Elastic Stack Elasticsearch
1

Hi,

I have been using elk stack with metric beats to collect linux systems performance data from 28 servers. For the past few days I am able to get the stats & analyze data.

But today when I login I see the below status in Kibana:

elk-stack-error.jpg1482×625 100 KB

Also I can see that the disk space is full because of the elasticsearch /var/lib/elasticsearch/nodes/0/indices

[root@elk-stack indices]# df -h
Filesystem Size Used Avail Use% Mounted on
/dev/sda3 392G 391G 64M 100% /
devtmpfs 7.8G 0 7.8G 0% /dev
tmpfs 7.8G 0 7.8G 0% /dev/shm
tmpfs 7.8G 116M 7.7G 2% /run
tmpfs 7.8G 0 7.8G 0% /sys/fs/cgroup
/dev/sda3 392G 391G 64M 100% /home
/dev/sda1 1014M 133M 882M 14% /boot
tmpfs 1.6G 0 1.6G 0% /run/user/1000

My questions are below:

  1. I don't need more than 4 days logs. How can I set logrotation mechanism to delete elasticsearch indices older than 3 days?

  2. How to increase the heap size as shown in kibana screenshot?

Could you please provide the information or point me to the link for the documentation related to this?
Thanks in advance.

Regards,
Ramakrishna

2
  1. Elasticsearch Curator - https://www.elastic.co/guide/en/elasticsearch/client/curator/current/index.html
  2. You shouldn't need to.
3

Hi,

Thanks for the quick response.

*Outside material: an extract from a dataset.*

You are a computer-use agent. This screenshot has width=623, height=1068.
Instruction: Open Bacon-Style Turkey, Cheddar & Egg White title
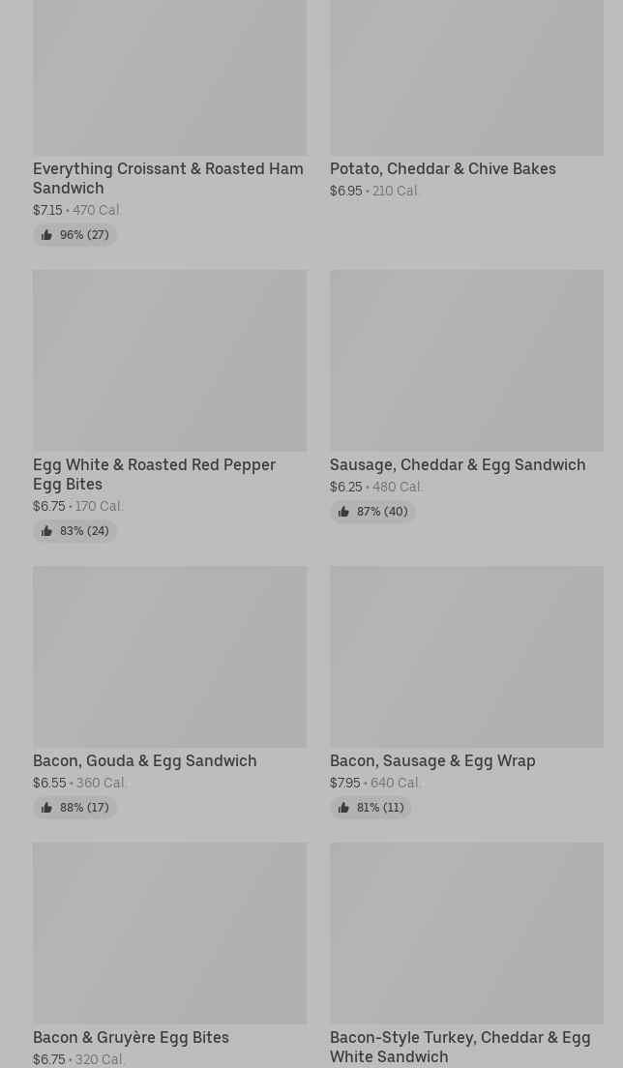click(460, 1047)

After installing the curator I have done the following:

  1. Queried what index is present on elasticsearch.

curl -XGET 'localhost:9200/_cat/indices?v&pretty'
health status index uuid pri rep docs.count docs.deleted store.size pri.store.size
yellow open .kibana qMXNaZi3RGi9wLx_OSufuQ 1 1 103 2 199.8kb 199.8kb
yellow open metricbeat-2017.02.13 ZJIUNUlfSjub30P89rKjfw 5 1 129884924 0 43.4gb 43.4gb
yellow open metricbeat-2017.02.15 hXWRqdCqQP6qR3t3TsQRog 5 1 83957276 0 33.3gb 33.3gb
yellow open metricbeat-2017.02.14 4tBKsQEhSZGniKdRGv6Fdg 5 1 129916020 0 43.8gb 43.8gb
yellow open metricbeat-2017.02.12 7csYVn2fR4-9JojjuBuFlg 5 1 129874841 0 43.1gb 43.1gb
yellow open metricbeat-2017.02.16 -O9dibroRPyiTmW3SKE2cw 5 1 522998 0 219.8mb 219.8mb

  1. Created the below action file for curator based on examples.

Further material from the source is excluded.